Collected data entries:
+ + + +

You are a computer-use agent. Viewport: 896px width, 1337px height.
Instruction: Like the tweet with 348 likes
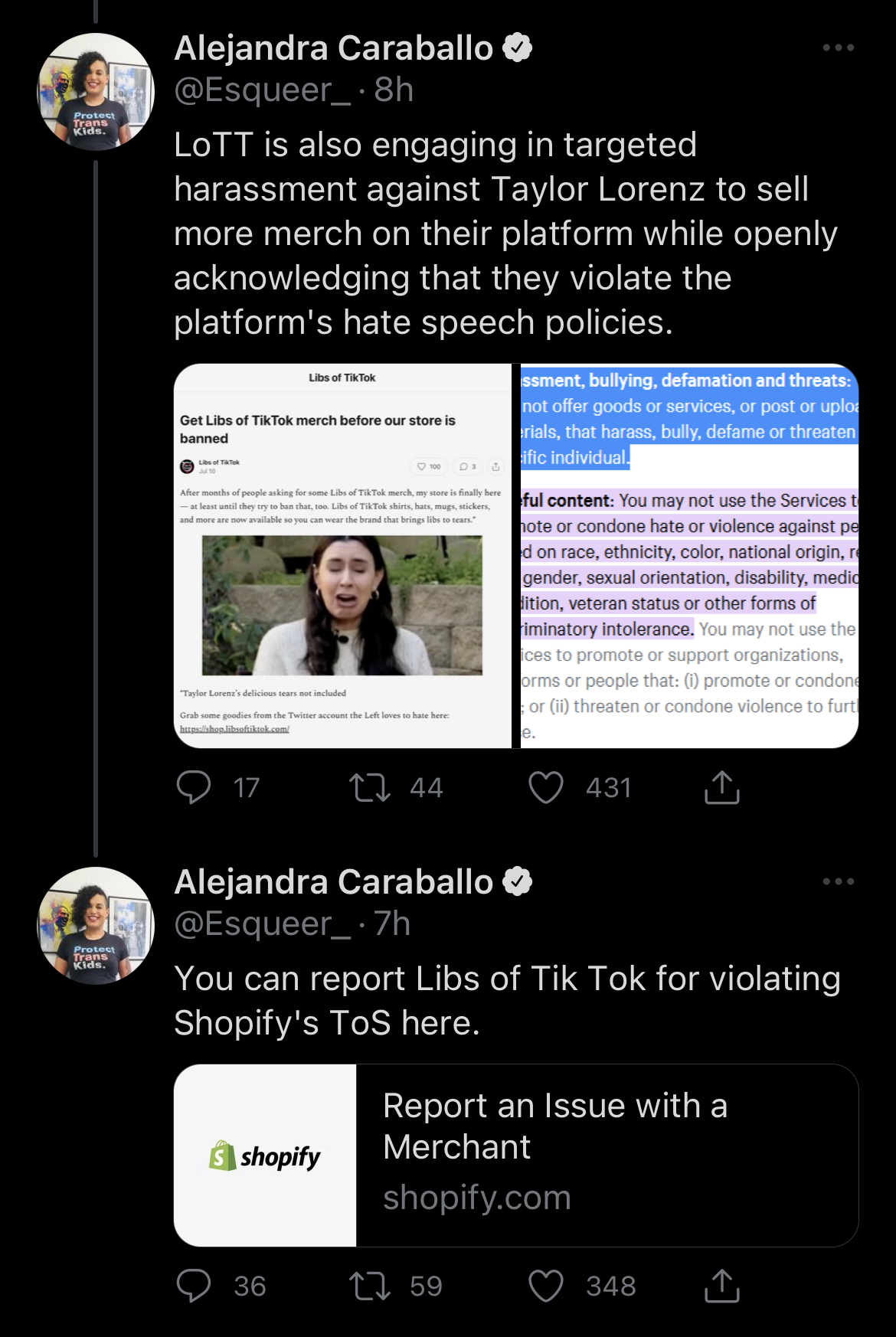pos(546,1286)
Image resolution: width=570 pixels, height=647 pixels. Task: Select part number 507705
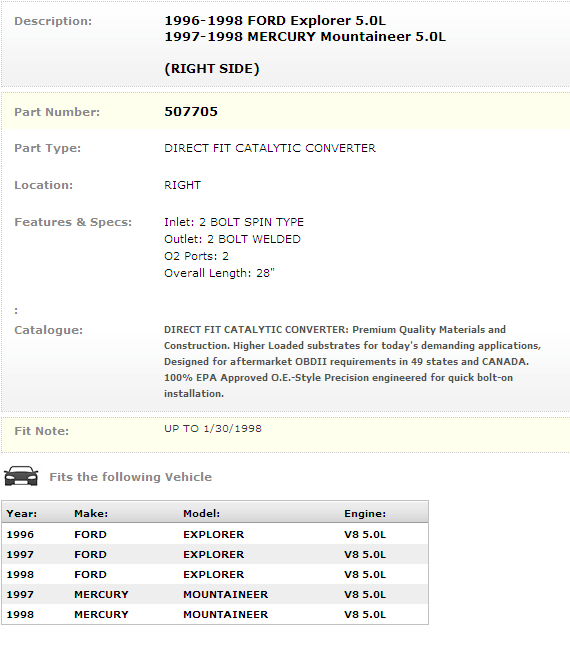pos(191,111)
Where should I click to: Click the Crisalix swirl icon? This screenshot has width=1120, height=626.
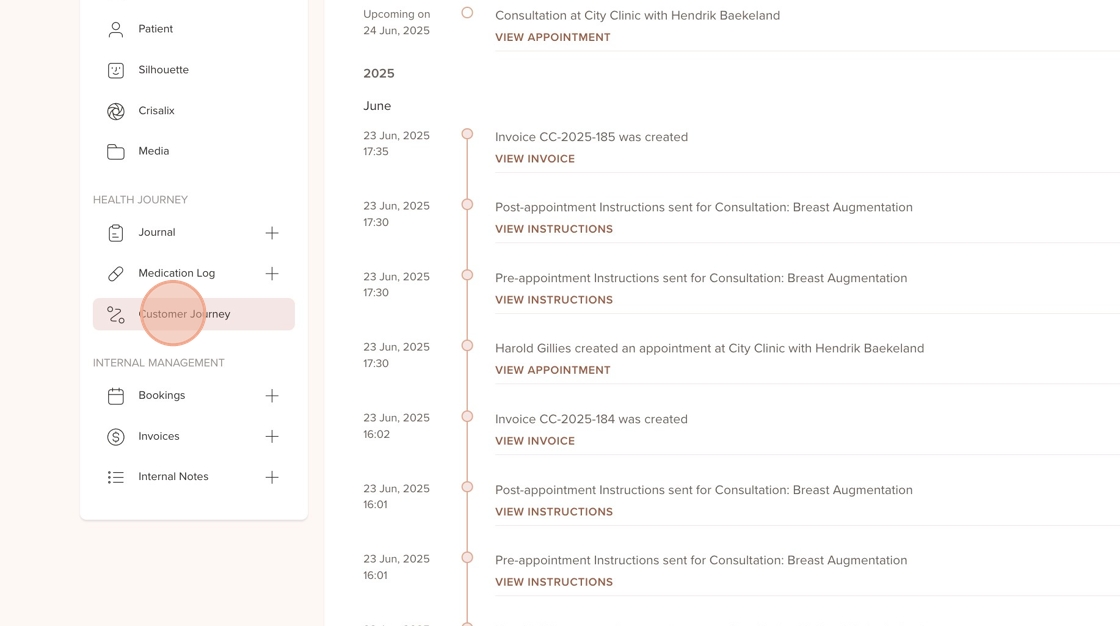[116, 111]
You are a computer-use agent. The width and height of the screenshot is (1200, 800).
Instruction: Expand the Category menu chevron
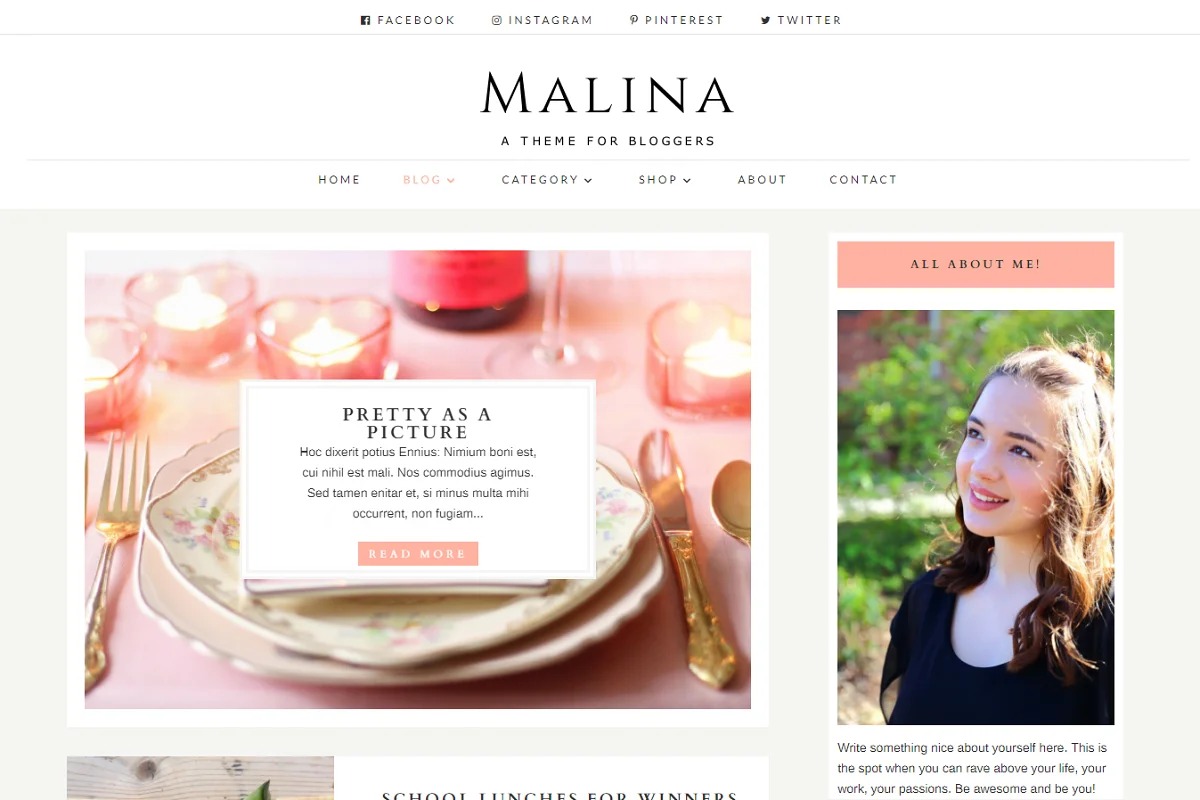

+ + + +

**Problem to work on**.
An exact copy is needed of the stretch above that opens with the line containing "Image resolution: width=570" and closes with the line containing "You are a computer-use agent. The"; the pictures are not part of it.

**Response below**.
Image resolution: width=570 pixels, height=647 pixels. Task: Select part number 507705
pos(191,111)
Where should I click to: Click the Crisalix swirl icon? This screenshot has width=1120, height=626.
[116, 111]
You are a computer-use agent. The width and height of the screenshot is (1200, 800).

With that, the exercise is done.